In order to make stars you first need giant clouds of molecular hydrogen gas. These are the reservoirs that can undergo catastrophic collapse. When this happens dozens or even hundreds of stars can appear at once. Without these reservoirs of gas, you can't make stars, and so astronomers are especially interested in how these clouds behave. The evolution of these clouds within a galactic environment can tell us about the star formation history of the galaxy.
Recent observations have shown that when new stars appear within a giant molecular cloud, they quickly blow out bubbles surrounding themselves.
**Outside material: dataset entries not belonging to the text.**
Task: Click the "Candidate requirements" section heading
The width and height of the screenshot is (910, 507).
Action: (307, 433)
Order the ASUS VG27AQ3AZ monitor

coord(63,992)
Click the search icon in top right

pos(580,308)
With the reduced density of molecules surrounding those stars, the remaining molecules suffer bombardment from ionizing radiation, breaking apart the molecular hydrogen into an ionized state.
But other observations have shown that these giant clouds last for incredibly long times. So how can that be if newly born stars constantly tear apart their parent clouds?
A team of researchers turned to sophisticated computer simulations to answer the question. They simulated a portion of a galaxy and examined the behavior of molecular clouds as stars formed within them. They found that their simulations agreed with observations: that newborn stars can easily tear apart a molecular cloud. But they also found a balancing factor. Giant molecular clouds constantly vacuum up any surrounding hydrogen that happens to be wandering by in the galaxy. This action of accumulation replenishes the cloud's stock of hydrogen.
The researchers found that individual molecular clouds can live for up to almost 100 million years. But any individual hydrogen molecule will last only up to four million years within that cloud before it disassociates. But for every molecule that evaporates a new one enters the cloud, keeping everything in balance. As long as a cloud can keep accumulating material, it will continue living.
These results explain how giant molecular clouds can live so long despite their individual molecules disappearing. And since these giant molecular clouds are the birthplaces of stars, this research helps paint the picture of how galaxies can continue manufacturing stars for billions of years.
The research is published on the arXiv preprint server.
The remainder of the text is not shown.